In 2019, Spain and Algeria signed an agreement that would enable Madrid to obtain 10 billion cubic meters of gas annually through the Med Gas pipeline.
However, the Spanish press confirmed that “the gas pipeline, which passes through Morocco, remains necessary to ensure safe supplies for Spain.”
In the same direction, Algeria and Madrid embarked on establishing a sea route for passengers and goods between the port of Melilla (occupied Morocco) and the Algerian port of Ghazaouet in the Algerian state of Tlemcen.
The two countries are also considering opening the occupied city to the citizens of Algeria without a visa.
Sources stressed that “a Med gas pipeline or a sea line in the current context will be costly to both Spain and Algeria, both financially and temporally, which gives preference to the Moroccan position in this part of the energy-related dispute.”
In addition, the Algerian Maghreb-European gas pipeline cuts 1,400 km from Hassi Rmel wells in Algeria, and crosses Morocco at a distance of about 500 km from Beni Mathar in the east and near Taza and Ousan before it reaches Tangiers in the north, reaching Spain and Portugal.
Morocco’s revenues from the Algerian natural gas pipeline declined, and last year reached about 55%, and was estimated at 454 million dirhams.
These revenues amounted to about 1.5 billion dirhams in 2018, and decreased in 2019 to one billion dirhams, to reach about 500 million dirhams last year.
Moroccan angered by the Spanish Foreign Minister
What confirms the escalation of the crisis between the two sides, Karima Benyich, Morocco’s ambassador to Spain, responded Thursday May 27, 2021, to media statements made by Spanish Foreign Minister Arancha Gonzalez Laya.
A diplomatic source in Rabat told Reuters that the matter concerns an interview in the newspaper “La Rizan”, last week.
Benayish said that the minister’s statements “undermine the territorial integrity of the Kingdom,” stressing that “Morocco has taken note of this and will act accordingly.”
And Morocco recalled its ambassador, “Beniish”, from Madrid, last week; To consult due to Spain’s decision to host Brahim Ghali, leader of the Polisario Front, for treatment without informing Rabat.
Beniish said that the Spanish Minister of Foreign Affairs recently made statements to the press and to Parliament, in which she “continued to present false facts and issue inappropriate comments.”

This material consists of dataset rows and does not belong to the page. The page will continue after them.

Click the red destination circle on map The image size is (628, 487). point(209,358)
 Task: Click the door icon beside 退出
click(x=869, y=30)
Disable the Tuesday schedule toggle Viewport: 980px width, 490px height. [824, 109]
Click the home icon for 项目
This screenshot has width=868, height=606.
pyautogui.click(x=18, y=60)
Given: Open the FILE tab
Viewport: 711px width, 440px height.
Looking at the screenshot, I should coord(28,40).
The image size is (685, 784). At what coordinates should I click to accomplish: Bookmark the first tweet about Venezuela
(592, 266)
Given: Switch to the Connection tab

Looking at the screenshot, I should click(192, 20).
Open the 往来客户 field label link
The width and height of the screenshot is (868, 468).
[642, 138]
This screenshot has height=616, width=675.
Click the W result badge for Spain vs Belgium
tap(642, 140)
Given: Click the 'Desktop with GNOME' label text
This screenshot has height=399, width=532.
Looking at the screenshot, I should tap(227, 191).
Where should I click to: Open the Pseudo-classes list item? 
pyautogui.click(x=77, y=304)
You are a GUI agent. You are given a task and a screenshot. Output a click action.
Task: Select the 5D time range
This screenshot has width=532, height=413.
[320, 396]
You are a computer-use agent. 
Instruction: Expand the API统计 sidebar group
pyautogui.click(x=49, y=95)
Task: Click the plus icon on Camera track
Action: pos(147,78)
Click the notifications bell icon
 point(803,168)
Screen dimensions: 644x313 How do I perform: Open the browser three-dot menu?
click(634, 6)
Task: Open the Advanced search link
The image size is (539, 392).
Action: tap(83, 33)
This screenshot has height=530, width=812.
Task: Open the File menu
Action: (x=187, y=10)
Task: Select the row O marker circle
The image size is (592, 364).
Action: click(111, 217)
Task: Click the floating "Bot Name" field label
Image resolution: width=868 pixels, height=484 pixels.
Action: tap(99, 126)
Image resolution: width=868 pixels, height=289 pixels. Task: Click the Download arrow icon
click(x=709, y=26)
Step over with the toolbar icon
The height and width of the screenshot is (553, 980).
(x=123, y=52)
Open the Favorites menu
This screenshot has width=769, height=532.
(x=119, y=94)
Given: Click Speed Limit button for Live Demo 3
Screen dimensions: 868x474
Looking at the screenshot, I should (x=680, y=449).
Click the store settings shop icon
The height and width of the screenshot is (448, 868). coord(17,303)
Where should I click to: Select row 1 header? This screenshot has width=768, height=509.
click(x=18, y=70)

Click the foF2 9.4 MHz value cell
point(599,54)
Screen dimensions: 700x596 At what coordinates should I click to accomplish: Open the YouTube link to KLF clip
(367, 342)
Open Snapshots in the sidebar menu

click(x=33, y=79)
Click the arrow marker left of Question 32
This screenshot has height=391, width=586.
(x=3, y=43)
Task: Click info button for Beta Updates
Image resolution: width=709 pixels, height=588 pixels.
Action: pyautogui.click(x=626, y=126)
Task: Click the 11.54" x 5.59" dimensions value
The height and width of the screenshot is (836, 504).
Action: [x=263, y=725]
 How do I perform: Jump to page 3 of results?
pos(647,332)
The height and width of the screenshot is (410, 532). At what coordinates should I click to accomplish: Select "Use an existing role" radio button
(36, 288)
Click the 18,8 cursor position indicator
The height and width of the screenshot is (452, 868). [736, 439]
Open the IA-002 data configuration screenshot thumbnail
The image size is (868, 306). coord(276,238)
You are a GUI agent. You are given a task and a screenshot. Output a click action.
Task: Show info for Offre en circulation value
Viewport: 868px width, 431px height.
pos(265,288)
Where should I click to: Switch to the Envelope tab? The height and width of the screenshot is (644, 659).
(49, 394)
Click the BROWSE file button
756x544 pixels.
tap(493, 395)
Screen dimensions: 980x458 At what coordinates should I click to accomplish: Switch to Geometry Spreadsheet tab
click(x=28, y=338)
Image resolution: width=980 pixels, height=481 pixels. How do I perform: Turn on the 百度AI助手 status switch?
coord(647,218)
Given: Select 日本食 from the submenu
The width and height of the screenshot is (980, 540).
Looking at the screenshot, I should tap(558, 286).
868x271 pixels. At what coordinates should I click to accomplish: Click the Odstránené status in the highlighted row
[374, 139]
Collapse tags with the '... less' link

On the other hand, “Laia” was quoted as saying in an interview, that the arrival of Gali to Spain was not a secret; Rather, it was a matter that was “kept discreet”, and she added that this decision was up to Spain to take.
Morocco threatens Spain to cut ties if Ghali leaves, as he enters it, without trial.
However, the Spanish radio network Cadena Ser, said Tuesday, May 25, 2021, that Ibrahim Ghali will appear before the Spanish Supreme Court on the first of June.
Meanwhile, Moroccan media reported that cases have been brought against Ghali accusing him of rape, murder and war crimes.
Rabat had apparently loosened its control on the border with the Spanish enclave of Ceuta. This led to the crossing of thousands of migrants, in a move seen as a response to Spain’s hosting of Gali.